It’s no larking matter …

This is what the edge of my pond usually looks like, all frog and insect friendly …

Frog Friendly

And this is what it looks like at the moment, a sloshy muddy mess, with the liner exposed.  Not an attractive sight.

And the cause? A pair of black and white birds usually called Magpie-larks or Pee Wees. These birds are also less commonly known as Mudlarks and guess what?  It’s Mudlark nesting season.

Unsurprisingly, they build their nests from grass and plant material stuck together with wet mud, and it only took me fifteen minutes of following their calls and tree checking to find the nest.

There was MY pond mud, on a branch fifteen metres up in a Paulownia tree!

No larking matter
Mudlark in the Paulownia tree


Mudlarks are diligent parents and quite territorial, with both taking turns to incubate the eggs and to keep a lookout for interlopers.  Towards the end of this video, you’ll hear the alarm being sounded by the on-duty parent.

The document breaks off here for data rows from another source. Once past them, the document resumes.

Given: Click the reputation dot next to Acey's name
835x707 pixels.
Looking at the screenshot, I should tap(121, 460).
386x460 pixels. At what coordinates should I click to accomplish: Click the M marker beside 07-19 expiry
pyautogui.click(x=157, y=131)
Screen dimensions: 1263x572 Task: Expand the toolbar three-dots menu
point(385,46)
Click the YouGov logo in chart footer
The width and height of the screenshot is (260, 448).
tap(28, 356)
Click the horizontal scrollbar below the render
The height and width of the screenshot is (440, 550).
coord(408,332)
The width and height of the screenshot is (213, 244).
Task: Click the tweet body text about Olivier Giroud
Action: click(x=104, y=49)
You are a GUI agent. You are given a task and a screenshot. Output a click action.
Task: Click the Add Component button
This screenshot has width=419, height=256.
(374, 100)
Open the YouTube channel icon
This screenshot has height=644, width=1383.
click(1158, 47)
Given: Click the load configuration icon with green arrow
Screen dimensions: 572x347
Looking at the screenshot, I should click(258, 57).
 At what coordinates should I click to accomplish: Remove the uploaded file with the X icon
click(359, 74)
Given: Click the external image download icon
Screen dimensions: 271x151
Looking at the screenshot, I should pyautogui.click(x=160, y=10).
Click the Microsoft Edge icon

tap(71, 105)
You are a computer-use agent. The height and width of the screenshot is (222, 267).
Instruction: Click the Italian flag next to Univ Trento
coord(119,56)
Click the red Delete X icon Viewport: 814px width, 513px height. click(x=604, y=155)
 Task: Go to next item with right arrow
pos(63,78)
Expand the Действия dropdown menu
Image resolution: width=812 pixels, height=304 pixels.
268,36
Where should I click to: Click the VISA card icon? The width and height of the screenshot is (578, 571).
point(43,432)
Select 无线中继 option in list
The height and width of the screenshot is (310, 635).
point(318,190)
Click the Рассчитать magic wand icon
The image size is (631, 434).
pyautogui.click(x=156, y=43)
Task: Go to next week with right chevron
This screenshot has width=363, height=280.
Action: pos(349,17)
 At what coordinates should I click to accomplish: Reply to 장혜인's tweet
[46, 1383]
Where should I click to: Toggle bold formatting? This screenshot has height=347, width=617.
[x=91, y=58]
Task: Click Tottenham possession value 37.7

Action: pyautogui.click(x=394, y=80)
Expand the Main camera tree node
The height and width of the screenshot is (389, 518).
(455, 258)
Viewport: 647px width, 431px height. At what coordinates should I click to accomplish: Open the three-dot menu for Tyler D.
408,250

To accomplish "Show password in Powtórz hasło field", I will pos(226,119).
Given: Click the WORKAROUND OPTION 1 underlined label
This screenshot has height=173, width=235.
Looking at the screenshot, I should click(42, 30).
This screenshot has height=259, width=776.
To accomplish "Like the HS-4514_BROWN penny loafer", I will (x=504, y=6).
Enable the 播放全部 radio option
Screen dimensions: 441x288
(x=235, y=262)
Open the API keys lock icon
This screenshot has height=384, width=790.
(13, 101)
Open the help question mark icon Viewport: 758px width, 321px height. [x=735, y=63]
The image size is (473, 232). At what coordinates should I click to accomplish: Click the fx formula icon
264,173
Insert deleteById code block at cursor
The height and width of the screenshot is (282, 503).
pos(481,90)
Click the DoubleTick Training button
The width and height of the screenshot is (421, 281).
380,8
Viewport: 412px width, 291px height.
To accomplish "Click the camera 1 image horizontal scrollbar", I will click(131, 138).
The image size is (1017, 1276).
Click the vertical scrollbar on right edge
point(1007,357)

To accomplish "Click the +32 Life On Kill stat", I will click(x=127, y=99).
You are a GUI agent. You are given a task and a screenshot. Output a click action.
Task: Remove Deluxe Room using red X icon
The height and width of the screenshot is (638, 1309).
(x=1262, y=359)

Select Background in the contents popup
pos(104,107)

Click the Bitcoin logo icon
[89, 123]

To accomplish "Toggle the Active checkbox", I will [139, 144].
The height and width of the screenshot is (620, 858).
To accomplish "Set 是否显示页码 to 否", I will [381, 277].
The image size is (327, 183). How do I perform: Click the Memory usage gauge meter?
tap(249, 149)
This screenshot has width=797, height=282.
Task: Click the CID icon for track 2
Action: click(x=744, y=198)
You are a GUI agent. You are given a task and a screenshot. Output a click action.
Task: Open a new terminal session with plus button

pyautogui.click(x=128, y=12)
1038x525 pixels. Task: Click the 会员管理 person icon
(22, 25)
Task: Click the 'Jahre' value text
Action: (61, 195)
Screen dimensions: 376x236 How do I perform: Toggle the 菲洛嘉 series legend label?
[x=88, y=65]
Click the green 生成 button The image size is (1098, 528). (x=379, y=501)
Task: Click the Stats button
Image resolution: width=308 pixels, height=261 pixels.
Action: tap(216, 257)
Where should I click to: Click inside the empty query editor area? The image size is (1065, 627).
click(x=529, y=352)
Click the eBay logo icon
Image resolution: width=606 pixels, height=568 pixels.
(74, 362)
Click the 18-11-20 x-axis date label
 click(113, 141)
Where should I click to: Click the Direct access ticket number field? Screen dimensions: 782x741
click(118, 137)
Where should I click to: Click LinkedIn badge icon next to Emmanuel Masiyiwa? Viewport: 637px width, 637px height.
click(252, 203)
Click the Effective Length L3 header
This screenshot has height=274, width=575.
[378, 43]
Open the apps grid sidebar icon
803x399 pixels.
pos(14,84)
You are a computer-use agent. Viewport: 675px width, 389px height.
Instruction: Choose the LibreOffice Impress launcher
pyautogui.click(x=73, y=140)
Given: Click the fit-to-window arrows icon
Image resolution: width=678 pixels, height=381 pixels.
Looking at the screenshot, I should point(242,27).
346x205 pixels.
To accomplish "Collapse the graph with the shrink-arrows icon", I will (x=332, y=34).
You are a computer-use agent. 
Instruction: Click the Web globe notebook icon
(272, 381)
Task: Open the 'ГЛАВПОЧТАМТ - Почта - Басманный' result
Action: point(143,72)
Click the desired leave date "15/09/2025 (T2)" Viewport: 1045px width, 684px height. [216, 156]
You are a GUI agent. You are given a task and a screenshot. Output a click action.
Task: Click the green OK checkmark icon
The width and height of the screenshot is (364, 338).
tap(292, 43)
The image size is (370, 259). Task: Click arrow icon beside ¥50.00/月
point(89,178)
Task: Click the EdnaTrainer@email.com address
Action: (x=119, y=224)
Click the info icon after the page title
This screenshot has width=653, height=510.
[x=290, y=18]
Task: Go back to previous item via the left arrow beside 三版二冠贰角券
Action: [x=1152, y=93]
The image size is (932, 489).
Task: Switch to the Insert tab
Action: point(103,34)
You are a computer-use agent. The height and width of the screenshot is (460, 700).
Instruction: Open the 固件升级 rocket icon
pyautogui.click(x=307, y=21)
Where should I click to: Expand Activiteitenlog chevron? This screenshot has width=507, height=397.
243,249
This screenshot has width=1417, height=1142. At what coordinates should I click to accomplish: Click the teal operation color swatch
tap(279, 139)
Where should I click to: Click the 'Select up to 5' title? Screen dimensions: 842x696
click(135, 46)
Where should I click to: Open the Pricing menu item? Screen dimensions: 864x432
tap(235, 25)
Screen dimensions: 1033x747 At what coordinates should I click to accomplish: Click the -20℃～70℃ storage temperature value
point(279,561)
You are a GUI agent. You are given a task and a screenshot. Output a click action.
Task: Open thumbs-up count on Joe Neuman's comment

Now I’m quite fond of wildlife, but this means that I’m going to have to crawl along the edge of the frog pond and reconstruct it, which peeves me more than a bit.  Even though in the process of searching for the Mudlarks,  I found the new roosting spot of the Tawny Frogmouth couple who used to live under a banana leaf nearer the house.

We’re still here!



2 thoughts on “It’s no larking matter …

  1. I suspect it’s impossible to be both a wildlife lover and have a tidy garden! The mudlarks look very pleased with their excellent sturdy nest and are probably blessing you as a great friend. We remember the Tawny Frogmouths! Glad they have re-located but still with you.